I'm not sure if it makes sense to ask this question in the general setting, but:

Are there any necessary conditions for a function, such that if $N$ is a not Lebesgue measurable, $f(N)$ is Lebesgue measurable?

I am working on a problem, which seems to suggest that there are no 'trivial' conditions on the function (in particular, $f$ can be injective, which is a surprise to me). The problem is a as follows:

Pick a non Lebesgue measurable set $N \subset (0,1) \subset \mathbb{R}$ and write $x \in (0,1)$ in an infinite binary expansion, i.e. $x = 0.x_1x_2...$ with $x_i = 0$ or $1$ and infinitely many $x_i$'s equal to $1$ (this is ok, since $0.1 = 0.0111...$).

Now, take $f(x) = 2 \sum_{i=1}^{\infty} x_i 3^{-i}$. Then $f(N)$ is Lebesgue measurable, since it maps any set to a Cantor-like set (of measure zero) (thanks to Tapio Rajala for the easy solution).

$f$ just takes $x$ to a base $3$ representation with no $1$'s in the expansion, thus is clearly injective.
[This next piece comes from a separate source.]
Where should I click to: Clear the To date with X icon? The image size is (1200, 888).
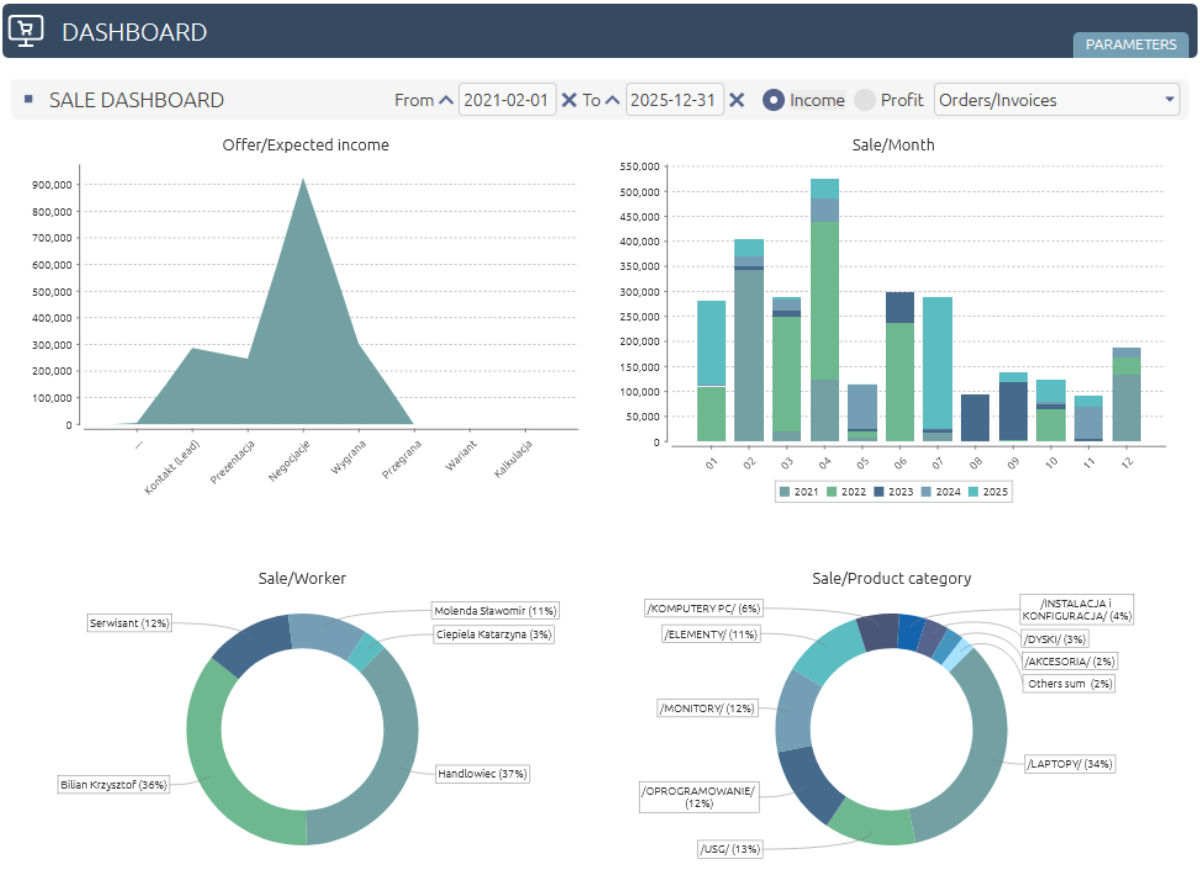[737, 100]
It sort of "spreads out" the elements of set $N$. Also, clearly $f(N) \subset (0,1)$.

The thing that bothers me is that this seems to suggest that this $f$ is able to transform any non-measurable set into a measurable one, without really "loosing information" about it (because it is injective), which just sounds too good to be true.

I tried to look for sources on functions applied on non-Lebesgue measurable sets, but failed to find anything, so if anyone could guide me to some I would highly appreciate it too.

Thanks.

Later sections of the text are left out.